Friday, 19 September 2025

Games

Control
Yep, here I go starting something else! But this one has intrigued me for a while, and is currently free* on Luna — though only for another 11 days, so there's every chance it'll follow in the footsteps of Dungeons of Hinterberg and I'll have to abandon it uncompleted (unless I spend a lot of time on it over the next week-and-a-half, that is), and then buy it and start over if I want to finish. Or give in and subscribe to Luna+... though Control goes for so little nowadays, it would be cheaper to just purchase it and play via my Steam Deck.

Anyway, I played for 2¼ hours this evening, part of which was because I couldn't work out a way forward on the map at one point, which turned out to be I just needed to go to a closed door on a side of a large room I'd missed.

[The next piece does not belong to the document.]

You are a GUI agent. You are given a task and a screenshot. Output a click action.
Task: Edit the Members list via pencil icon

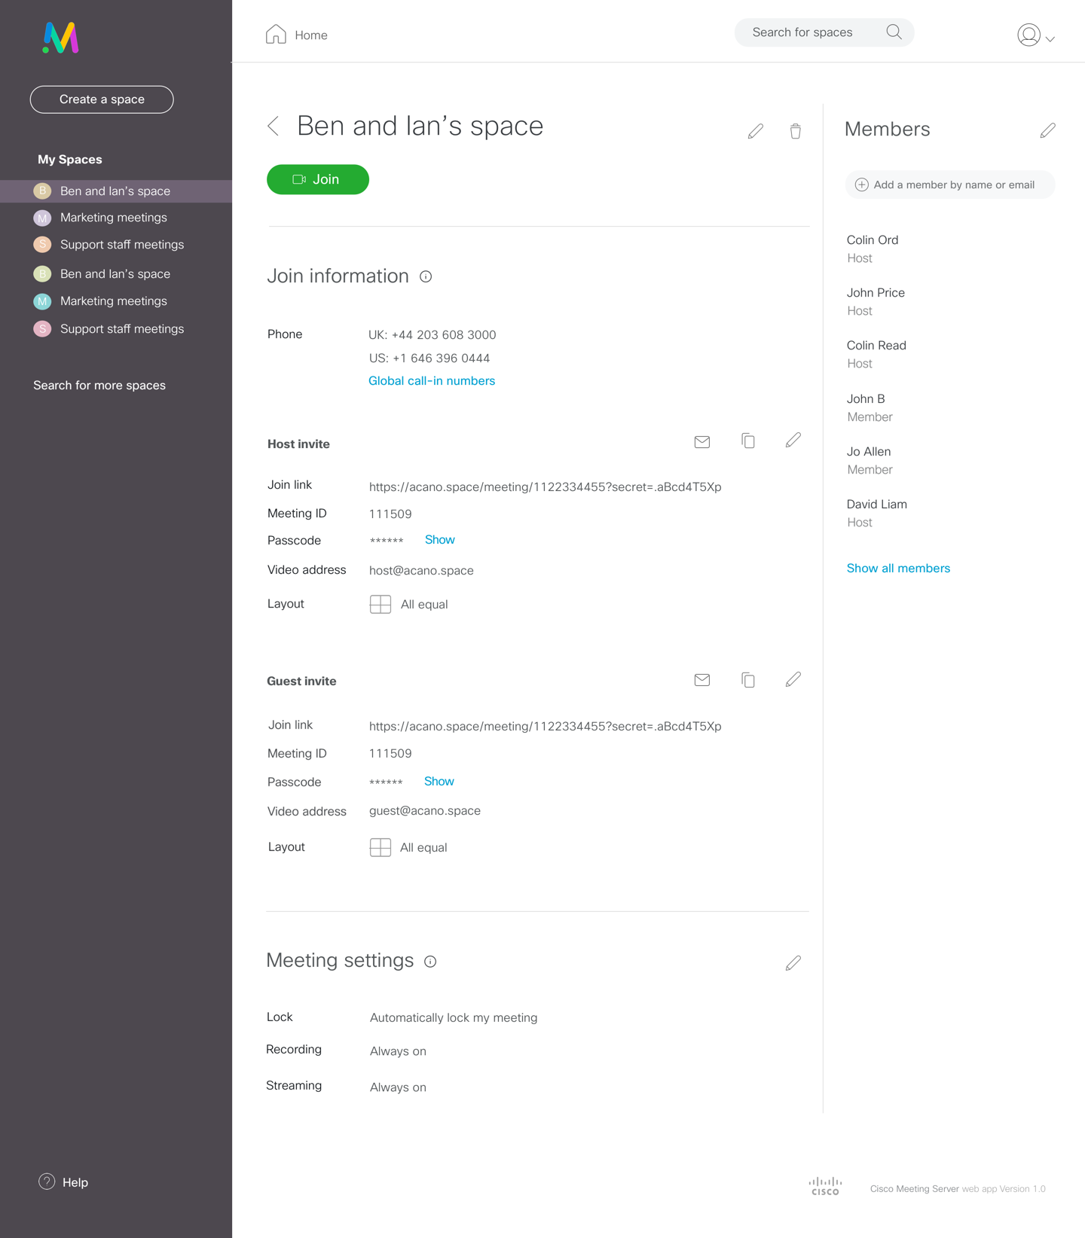point(1047,131)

Having these big "open world"-style maps is all well and good, but sometimes I feel like good old fashioned level design was more straightforward. I mean, sure, there's loads of places I can wander back to, but I don't need to — they exist as a permanent distraction/confusion from where I need to head next on my most-recently-assigned mission.

That's also one of the reasons I wound up playing for so long: there's no levels like "when I was a kid"; games these days all seem to be rolling updated objectives, one never-ending experience. Which is more immersive and whatnot, but does make it slightly less clear when/if you should/can stop; especially in a game like this, where I found it unclear when it was saving, and if I'd actually resume at that save or back at a checkpoint.

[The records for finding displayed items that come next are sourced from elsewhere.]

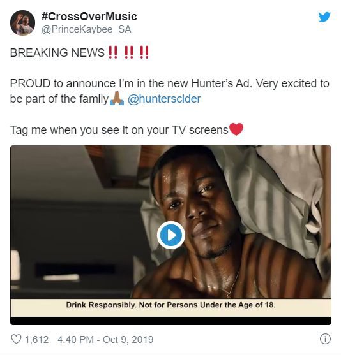Click the 1,612 likes count

tap(36, 339)
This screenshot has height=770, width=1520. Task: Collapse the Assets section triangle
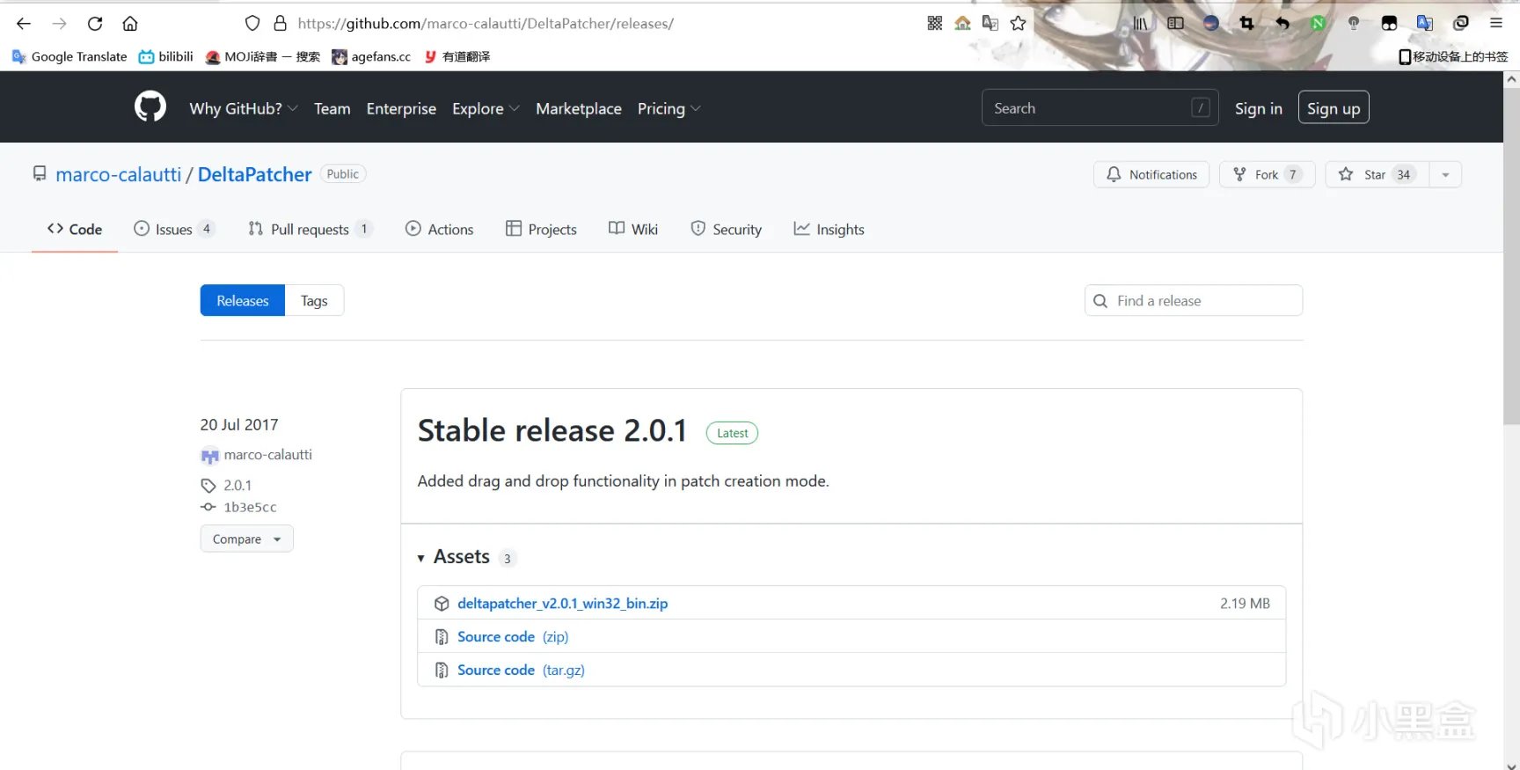point(421,558)
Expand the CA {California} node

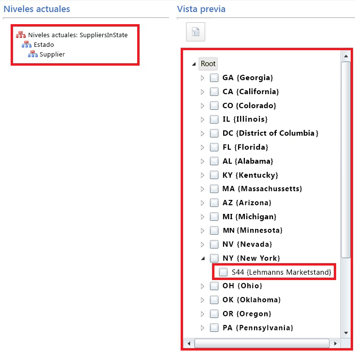pyautogui.click(x=203, y=92)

On the bright side, it has an immortality setting (amongst several other personalisable difficulty bits and pieces), so I can just play and follow the story and kill bad guys without having to worry that I'll have to die and start over or get stuck on a tricky boss or something. As ever, I'm sure some "real gamers" find such things distasteful (heck, the game itself asks you to consider playing and see how you find it before you start adjusting the difficulty. I ignored it and just made stuff easier), but I don't care, this is how I like to play. (It's going to be annoying when I eventually dive back into something older and I can't just 'not die', isn't it?)

* "Free" with an Amazon Prime subscription, obv.